Assignment — From the line with "This screenshot has height=616, width=809." onward, reproduce each line of the entries exactly, ending at the last one, and add nothing.

Dataset entries
........

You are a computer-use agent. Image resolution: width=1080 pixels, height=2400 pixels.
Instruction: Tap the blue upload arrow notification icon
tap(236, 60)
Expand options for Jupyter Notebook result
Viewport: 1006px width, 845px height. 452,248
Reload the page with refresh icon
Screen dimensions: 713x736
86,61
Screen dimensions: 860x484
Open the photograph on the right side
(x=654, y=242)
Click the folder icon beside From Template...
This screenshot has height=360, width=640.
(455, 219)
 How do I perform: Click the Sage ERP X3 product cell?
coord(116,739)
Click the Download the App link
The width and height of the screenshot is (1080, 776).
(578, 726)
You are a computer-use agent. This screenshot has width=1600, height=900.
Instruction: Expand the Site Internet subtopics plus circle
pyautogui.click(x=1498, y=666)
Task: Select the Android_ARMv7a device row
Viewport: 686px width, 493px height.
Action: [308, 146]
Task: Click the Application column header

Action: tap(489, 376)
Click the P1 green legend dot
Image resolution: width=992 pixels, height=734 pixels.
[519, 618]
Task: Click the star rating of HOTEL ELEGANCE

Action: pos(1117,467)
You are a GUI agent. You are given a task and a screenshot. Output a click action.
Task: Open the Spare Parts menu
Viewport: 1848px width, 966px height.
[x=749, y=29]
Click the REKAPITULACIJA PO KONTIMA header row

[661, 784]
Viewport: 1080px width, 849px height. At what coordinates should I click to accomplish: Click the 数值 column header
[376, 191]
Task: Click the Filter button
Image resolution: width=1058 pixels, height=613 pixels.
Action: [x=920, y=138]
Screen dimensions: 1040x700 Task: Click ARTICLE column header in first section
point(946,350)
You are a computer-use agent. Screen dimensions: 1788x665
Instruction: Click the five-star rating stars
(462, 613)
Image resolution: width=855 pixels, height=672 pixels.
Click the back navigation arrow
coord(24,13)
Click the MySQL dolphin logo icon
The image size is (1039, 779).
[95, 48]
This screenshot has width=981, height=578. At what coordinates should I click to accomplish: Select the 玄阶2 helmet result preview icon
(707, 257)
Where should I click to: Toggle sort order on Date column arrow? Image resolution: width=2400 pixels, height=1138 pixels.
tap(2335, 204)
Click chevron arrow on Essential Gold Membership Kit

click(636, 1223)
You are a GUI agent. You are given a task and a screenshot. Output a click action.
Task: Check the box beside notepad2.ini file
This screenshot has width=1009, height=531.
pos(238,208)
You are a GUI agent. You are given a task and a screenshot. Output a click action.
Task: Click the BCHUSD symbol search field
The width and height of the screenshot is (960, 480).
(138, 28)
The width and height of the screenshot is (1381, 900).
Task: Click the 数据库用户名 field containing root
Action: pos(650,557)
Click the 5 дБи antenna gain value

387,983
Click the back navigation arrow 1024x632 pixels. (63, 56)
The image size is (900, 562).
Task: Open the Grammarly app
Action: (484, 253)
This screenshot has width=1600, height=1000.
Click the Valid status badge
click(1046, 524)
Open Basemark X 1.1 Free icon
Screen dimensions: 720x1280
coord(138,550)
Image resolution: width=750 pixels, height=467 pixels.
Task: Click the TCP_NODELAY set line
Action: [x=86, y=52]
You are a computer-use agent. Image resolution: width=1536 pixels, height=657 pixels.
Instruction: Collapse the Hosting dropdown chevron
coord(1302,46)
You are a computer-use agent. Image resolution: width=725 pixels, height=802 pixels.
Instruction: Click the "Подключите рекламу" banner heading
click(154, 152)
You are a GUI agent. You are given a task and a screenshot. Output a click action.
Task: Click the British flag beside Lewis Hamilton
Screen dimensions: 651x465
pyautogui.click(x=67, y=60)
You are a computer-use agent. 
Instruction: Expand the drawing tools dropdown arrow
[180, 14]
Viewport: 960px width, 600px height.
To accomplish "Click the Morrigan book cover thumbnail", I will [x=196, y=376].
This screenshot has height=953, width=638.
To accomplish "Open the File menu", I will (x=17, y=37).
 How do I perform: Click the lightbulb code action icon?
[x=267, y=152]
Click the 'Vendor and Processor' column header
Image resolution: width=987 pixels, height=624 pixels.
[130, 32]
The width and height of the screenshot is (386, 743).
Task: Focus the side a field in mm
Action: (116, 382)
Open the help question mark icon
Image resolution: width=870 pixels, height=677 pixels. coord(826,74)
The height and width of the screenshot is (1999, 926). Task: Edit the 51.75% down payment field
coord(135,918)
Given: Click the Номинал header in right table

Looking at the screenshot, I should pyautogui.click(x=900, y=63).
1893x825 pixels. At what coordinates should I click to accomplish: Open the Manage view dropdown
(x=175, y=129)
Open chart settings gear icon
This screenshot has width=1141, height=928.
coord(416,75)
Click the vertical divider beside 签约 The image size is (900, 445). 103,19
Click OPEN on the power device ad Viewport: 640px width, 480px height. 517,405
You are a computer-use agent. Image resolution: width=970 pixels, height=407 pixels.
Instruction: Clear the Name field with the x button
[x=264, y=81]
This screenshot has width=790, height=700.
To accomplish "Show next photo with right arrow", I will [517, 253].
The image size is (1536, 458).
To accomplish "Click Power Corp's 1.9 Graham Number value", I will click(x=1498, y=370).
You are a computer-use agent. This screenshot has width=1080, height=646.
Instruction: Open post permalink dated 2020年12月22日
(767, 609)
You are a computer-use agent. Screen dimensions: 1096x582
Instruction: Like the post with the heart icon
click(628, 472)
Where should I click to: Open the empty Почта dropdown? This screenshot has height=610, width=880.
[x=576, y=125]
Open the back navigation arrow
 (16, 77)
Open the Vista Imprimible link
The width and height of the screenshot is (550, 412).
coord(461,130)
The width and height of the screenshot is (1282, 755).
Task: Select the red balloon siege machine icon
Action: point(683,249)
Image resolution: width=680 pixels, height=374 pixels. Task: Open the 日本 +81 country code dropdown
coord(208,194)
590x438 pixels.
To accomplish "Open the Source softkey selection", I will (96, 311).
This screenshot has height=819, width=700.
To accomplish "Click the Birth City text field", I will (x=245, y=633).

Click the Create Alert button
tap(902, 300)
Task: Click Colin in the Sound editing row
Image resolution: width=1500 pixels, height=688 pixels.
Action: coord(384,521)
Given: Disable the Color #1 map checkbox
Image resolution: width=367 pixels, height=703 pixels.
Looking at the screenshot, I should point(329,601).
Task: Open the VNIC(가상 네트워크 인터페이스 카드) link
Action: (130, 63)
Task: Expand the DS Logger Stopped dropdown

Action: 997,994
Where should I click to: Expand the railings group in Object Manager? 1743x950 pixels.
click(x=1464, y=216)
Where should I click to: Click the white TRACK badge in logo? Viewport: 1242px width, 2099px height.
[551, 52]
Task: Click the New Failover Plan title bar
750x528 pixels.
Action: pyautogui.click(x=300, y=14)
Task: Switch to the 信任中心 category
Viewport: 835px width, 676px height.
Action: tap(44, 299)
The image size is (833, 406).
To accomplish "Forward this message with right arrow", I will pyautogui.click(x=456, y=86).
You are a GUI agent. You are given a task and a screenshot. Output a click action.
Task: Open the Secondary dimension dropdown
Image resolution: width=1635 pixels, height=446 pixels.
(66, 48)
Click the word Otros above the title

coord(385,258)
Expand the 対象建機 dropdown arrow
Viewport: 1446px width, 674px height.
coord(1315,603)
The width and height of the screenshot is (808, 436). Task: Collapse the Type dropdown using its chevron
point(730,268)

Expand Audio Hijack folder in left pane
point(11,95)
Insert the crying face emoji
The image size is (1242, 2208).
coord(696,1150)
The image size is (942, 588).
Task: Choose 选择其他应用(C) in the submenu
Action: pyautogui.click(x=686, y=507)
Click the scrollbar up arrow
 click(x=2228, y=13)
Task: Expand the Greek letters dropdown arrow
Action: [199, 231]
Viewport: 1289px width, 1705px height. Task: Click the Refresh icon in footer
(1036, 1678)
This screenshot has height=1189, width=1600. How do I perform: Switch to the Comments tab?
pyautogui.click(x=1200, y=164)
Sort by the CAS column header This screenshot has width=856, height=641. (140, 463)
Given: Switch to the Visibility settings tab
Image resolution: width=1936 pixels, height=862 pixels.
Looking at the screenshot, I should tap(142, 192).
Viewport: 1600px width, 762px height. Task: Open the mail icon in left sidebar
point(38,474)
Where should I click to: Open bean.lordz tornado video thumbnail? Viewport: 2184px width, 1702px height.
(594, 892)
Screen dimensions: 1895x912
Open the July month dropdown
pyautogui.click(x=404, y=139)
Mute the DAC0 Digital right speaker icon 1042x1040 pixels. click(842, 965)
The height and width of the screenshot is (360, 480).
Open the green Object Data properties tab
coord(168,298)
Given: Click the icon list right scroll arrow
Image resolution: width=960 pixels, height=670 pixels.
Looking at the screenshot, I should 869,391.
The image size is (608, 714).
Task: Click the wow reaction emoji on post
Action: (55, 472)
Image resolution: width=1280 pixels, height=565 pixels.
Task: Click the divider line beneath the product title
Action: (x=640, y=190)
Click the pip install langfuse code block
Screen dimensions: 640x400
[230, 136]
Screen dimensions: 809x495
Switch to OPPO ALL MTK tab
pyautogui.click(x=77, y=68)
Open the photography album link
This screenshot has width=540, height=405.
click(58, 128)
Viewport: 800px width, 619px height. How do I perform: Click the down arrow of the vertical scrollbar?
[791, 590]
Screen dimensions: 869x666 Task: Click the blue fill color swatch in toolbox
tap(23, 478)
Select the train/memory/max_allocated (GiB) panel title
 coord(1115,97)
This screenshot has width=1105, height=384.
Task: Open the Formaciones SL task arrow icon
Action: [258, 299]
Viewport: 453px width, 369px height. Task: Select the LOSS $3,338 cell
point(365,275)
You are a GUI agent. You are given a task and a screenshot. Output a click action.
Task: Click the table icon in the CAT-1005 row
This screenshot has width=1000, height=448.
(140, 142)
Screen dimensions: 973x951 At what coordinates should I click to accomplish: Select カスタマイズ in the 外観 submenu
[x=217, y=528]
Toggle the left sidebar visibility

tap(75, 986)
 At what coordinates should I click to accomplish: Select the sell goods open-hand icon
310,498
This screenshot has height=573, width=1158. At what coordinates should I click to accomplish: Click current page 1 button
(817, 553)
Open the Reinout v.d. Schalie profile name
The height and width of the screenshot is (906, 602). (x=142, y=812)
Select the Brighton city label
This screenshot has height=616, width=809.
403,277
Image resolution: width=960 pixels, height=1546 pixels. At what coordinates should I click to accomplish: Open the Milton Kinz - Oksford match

........

Task output —
This screenshot has height=616, width=809.
403,277
Image resolution: width=960 pixels, height=1546 pixels. At what coordinates should I click to accomplish: Open the Milton Kinz - Oksford match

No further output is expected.